=== Input data ===
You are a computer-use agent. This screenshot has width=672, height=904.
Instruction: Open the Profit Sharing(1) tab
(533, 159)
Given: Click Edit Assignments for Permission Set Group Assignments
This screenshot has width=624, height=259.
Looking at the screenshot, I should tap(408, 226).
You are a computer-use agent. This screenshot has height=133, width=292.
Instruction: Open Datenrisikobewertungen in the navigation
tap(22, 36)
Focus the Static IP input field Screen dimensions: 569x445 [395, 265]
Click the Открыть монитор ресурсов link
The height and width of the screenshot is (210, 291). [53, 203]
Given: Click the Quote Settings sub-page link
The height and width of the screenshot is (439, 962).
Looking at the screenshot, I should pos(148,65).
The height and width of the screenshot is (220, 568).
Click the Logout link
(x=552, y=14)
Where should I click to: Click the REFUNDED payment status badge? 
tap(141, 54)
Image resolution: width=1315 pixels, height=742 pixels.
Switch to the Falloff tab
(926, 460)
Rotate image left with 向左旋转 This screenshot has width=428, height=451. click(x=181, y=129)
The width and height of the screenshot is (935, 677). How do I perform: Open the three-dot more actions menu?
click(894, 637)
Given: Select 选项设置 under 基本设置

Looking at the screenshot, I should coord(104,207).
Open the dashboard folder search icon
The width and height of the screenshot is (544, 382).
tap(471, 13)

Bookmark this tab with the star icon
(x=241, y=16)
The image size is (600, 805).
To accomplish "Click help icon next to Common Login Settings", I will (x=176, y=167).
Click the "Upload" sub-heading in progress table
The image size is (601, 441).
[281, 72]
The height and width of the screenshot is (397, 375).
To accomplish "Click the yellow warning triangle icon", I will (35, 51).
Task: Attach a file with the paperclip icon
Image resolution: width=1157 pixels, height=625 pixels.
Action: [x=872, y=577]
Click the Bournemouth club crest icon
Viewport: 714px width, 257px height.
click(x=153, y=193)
===
> **Exercise prompt**:
All of the data should be retyped exactly.

> **Completed task**:
You are a computer-use agent. This screenshot has width=672, height=904.
Instruction: Open the Profit Sharing(1) tab
(533, 159)
Given: Click Edit Assignments for Permission Set Group Assignments
This screenshot has width=624, height=259.
Looking at the screenshot, I should tap(408, 226).
You are a computer-use agent. This screenshot has height=133, width=292.
Instruction: Open Datenrisikobewertungen in the navigation
tap(22, 36)
Focus the Static IP input field Screen dimensions: 569x445 [395, 265]
Click the Открыть монитор ресурсов link
The height and width of the screenshot is (210, 291). [53, 203]
Given: Click the Quote Settings sub-page link
The height and width of the screenshot is (439, 962).
Looking at the screenshot, I should pos(148,65).
The height and width of the screenshot is (220, 568).
Click the Logout link
(x=552, y=14)
Where should I click to: Click the REFUNDED payment status badge? 
tap(141, 54)
Image resolution: width=1315 pixels, height=742 pixels.
Switch to the Falloff tab
(926, 460)
Rotate image left with 向左旋转 This screenshot has width=428, height=451. click(x=181, y=129)
The width and height of the screenshot is (935, 677). How do I perform: Open the three-dot more actions menu?
click(894, 637)
Given: Select 选项设置 under 基本设置

Looking at the screenshot, I should coord(104,207).
Open the dashboard folder search icon
The width and height of the screenshot is (544, 382).
tap(471, 13)

Bookmark this tab with the star icon
(x=241, y=16)
The image size is (600, 805).
To accomplish "Click help icon next to Common Login Settings", I will (x=176, y=167).
Click the "Upload" sub-heading in progress table
The image size is (601, 441).
[281, 72]
The height and width of the screenshot is (397, 375).
To accomplish "Click the yellow warning triangle icon", I will (35, 51).
Task: Attach a file with the paperclip icon
Image resolution: width=1157 pixels, height=625 pixels.
Action: [x=872, y=577]
Click the Bournemouth club crest icon
Viewport: 714px width, 257px height.
click(x=153, y=193)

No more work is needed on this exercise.